The key phrase here is 'British investors'. There was no differentiation between individuals, councils or companies. And Ussher then went on to say that everyone would be legally entitled to get their money back. If she had misspoken, no doubt the record would have been corrected.

What this does show is that there were doubts about Icelandic banks many months ago. On the face of it, it seems incredible that no one who was offering financial advice to local authorities seems to have picked up on this. And what about HM Treasury, the FSA or the Bank of England? Shouldn't one of them have picked up on what was going on and issued some advice?

UPDATE: Unity has posted a comment which shows that Kitty Ussher was indeed referring to individuals.

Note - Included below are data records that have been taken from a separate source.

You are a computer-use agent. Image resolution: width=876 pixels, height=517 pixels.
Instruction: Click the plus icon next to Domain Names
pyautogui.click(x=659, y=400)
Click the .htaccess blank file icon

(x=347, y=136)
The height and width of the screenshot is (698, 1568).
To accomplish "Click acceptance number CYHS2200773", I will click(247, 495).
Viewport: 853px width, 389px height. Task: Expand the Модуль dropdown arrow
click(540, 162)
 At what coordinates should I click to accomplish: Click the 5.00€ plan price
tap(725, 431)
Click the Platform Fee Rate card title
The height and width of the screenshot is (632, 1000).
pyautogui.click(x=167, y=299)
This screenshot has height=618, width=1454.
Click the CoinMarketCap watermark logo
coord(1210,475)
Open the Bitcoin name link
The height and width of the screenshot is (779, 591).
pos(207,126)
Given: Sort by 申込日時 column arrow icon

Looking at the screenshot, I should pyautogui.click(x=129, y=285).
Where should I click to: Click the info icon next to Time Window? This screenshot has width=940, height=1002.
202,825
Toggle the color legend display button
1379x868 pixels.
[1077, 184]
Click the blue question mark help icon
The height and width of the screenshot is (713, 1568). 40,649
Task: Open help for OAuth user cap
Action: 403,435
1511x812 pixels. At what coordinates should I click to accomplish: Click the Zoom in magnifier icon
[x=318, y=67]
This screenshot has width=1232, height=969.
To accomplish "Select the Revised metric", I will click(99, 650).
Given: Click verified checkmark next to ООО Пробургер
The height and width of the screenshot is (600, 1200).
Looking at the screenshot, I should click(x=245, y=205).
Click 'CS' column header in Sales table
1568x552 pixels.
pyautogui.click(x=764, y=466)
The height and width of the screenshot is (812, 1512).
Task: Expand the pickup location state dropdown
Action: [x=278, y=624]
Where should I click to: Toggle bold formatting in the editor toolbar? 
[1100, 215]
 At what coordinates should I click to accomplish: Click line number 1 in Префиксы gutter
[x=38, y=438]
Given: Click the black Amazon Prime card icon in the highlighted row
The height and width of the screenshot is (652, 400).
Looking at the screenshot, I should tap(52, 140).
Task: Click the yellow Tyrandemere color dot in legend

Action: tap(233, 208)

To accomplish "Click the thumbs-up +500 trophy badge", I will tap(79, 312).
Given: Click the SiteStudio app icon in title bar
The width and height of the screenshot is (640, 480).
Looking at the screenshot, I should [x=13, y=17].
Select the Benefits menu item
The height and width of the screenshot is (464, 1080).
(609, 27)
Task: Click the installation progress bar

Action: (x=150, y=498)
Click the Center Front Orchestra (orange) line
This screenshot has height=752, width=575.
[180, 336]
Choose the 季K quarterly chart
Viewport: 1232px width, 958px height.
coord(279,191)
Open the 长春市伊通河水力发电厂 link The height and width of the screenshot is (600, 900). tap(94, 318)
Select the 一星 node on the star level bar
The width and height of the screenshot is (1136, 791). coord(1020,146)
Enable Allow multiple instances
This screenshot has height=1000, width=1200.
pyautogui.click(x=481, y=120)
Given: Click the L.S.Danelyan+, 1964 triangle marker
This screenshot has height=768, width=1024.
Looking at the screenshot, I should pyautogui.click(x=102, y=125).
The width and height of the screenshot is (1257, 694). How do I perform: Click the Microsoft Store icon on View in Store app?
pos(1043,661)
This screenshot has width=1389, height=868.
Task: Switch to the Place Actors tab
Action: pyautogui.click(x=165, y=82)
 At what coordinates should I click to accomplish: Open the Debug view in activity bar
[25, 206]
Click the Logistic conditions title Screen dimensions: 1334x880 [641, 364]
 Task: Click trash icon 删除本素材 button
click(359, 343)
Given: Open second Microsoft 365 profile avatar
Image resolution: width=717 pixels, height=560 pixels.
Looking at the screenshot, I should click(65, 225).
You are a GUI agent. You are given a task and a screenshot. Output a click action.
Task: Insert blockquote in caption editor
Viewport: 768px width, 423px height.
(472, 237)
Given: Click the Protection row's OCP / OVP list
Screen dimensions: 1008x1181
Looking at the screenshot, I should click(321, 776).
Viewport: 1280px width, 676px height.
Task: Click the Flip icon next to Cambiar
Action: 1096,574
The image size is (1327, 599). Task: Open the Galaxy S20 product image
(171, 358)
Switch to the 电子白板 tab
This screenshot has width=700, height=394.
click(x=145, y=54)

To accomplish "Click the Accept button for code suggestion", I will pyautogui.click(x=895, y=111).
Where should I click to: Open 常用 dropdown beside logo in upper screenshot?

But the point remains that there were doubts about Icelandic banks back in July and no one seemed to act on them in the investment community.

33 comments:

CROWN said...

Kitty is so out of depth.

As an IFA myself, for years I have advised clients to stay clear of anything that was not UK based, even if a lower return was received.

In a crisis it is protect ourselves

Anonymous said...

Thats the Economic Secretary to the Treasury though.

Any Local Government official reading that and also reading how at least some of these Icelandic banks were being regulate by the FSA would surely be entitled to think that their investments were guaranteed by the government.

Now that the shit has hit the fan the shites are dodging the issue.

Unity said...

Sorry Iain, but you're commenting on piece of piss-poor reporting based on a comment taken out of context.

If you read the full exchange from the uncorrected transcript - http://tinyurl.com/52c99x (Q271 onwards) - then its clear that what the committee were discussing with Ussher was the position of retail depositors and not institutional investors.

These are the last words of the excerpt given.